EXERCISE PASSAGE:
________________________

What are the symptoms of ovarian cancer?
In the early stage, ovarian cancer hardly causes any symptoms, making it difficult to diagnose. Advanced-stage ovarian cancer may cause certain symptoms that may often be mistaken for other common, benign conditions or illnesses.
Some of the most common symptoms of ovarian cancer include bloating/swelling in the abdomen, feeling full quickly while eating, change in bowel habits, pain/discomfort in the pelvic area, frequent urination, and loss of weight.
In case these symptoms are more frequent and don’t go away soon, it is advisable to visit your doctor and rule out the possibilities of ovarian cancer. If you have a family history of ovarian cancer, you may talk to a medical practitioner about the risk of developing the same.
How is ovarian cancer diagnosed?

________________________

THE DATA:
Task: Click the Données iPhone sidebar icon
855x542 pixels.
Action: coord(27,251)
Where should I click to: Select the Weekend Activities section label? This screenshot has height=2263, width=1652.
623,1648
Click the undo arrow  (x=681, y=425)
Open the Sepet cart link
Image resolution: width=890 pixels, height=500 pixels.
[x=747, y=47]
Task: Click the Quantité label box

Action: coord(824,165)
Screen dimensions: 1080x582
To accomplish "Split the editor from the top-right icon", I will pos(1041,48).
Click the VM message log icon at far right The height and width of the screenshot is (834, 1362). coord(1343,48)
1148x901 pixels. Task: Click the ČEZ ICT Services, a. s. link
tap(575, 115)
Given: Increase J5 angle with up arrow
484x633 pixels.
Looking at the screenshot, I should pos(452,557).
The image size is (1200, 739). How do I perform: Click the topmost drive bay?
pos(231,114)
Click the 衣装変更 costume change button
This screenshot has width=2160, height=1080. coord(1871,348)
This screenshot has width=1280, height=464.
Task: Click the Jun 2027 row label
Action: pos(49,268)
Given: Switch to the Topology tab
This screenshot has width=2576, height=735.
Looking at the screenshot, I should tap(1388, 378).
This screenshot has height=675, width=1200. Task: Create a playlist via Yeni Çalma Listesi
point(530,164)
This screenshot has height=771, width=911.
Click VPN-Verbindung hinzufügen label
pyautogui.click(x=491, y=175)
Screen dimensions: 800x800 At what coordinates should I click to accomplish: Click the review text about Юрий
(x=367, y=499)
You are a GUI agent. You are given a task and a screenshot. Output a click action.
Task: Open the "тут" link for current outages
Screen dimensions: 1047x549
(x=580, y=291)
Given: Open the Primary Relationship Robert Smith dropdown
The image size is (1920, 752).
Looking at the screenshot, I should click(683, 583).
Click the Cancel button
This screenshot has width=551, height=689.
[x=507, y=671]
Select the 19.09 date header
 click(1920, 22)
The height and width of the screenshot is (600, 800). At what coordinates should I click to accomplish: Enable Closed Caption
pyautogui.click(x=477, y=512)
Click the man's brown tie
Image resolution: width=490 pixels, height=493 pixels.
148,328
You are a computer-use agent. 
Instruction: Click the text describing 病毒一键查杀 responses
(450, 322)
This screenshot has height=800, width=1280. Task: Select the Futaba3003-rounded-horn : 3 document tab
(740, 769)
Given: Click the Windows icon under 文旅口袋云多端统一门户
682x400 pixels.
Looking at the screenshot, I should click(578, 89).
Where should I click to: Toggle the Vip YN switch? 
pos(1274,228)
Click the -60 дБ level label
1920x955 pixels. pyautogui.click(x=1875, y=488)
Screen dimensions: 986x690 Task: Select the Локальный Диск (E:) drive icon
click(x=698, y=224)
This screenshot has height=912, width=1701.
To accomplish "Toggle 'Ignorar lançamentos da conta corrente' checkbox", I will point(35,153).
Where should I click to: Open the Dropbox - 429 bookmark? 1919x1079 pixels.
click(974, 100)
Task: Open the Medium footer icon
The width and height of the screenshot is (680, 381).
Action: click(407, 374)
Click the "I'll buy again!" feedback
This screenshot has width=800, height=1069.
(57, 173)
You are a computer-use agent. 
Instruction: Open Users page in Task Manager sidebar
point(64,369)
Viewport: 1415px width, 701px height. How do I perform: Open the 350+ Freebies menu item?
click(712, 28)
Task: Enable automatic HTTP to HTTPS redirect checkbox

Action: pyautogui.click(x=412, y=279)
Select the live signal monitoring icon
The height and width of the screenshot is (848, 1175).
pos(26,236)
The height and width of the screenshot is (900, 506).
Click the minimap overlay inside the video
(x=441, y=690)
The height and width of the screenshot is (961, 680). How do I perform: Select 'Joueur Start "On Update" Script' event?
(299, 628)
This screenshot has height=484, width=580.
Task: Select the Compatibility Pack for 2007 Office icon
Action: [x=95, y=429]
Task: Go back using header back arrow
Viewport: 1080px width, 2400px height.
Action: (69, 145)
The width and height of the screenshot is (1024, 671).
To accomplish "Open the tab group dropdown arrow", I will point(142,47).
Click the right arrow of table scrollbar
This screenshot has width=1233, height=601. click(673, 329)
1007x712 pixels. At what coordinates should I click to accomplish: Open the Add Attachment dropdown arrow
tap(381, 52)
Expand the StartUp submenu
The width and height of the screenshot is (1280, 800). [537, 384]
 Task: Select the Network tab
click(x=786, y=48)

________________________

WORK TO COMPLETE:
1 – Can you repeat the ovarian cancer passage word for word from "Some of the" to "ovarian cancer diagnosed?"?
2 – Could you write the next part of the ovarian cancer passage, picking up after its final line?
The records have nothing to do with the ovarian cancer passage.

WRITTEN ANSWERS:
1 –
Some of the most common symptoms of ovarian cancer include bloating/swelling in the abdomen, feeling full quickly while eating, change in bowel habits, pain/discomfort in the pelvic area, frequent urination, and loss of weight.
In case these symptoms are more frequent and don’t go away soon, it is advisable to visit your doctor and rule out the possibilities of ovarian cancer. If you have a family history of ovarian cancer, you may talk to a medical practitioner about the risk of developing the same.
How is ovarian cancer diagnosed?

2 –
After analyzing your symptoms, if the doctor suspects ovarian cancer, he/she will conduct a pelvic exam to diagnose the condition. During the pelvic exam, the doctor will insert gloved fingers into the vagina, while simultaneously pressing the abdomen to examine your pelvic organs. The doctor also examines your external genitalia and cervix visually.
The doctor may also suggest imaging tests such as an ultrasound or CT scan to determine the size and the shape of the ovaries. Imaging tests can also show if a mass of tissue is present in the pelvic area, but they cannot confirm if the mass is cancerous. Blood tests may also be conducted to determine the presence of tumor markers that indicate ovarian cancer.
After diagnosing ovarian cancer, the next step would be to stage cancer to finalize the treatment options.
What does ovarian cancer surgery involve?
Surgery is not only one of the main treatment methods for ovarian cancer, but it is also a diagnostic tool to determine ovarian cancer. The goal of the surgery for ovarian cancer is to know how far cancer has spread and removed as much of the tumor as possible. The type of surgery will depend on the stage of cancer and your overall health.
Before the surgery, your doctor may run blood and urine tests a week before to ensure that you are healthy enough to undergo the surgery. Your doctor may also take a chest x-ray and ECG to check your heart rhythm.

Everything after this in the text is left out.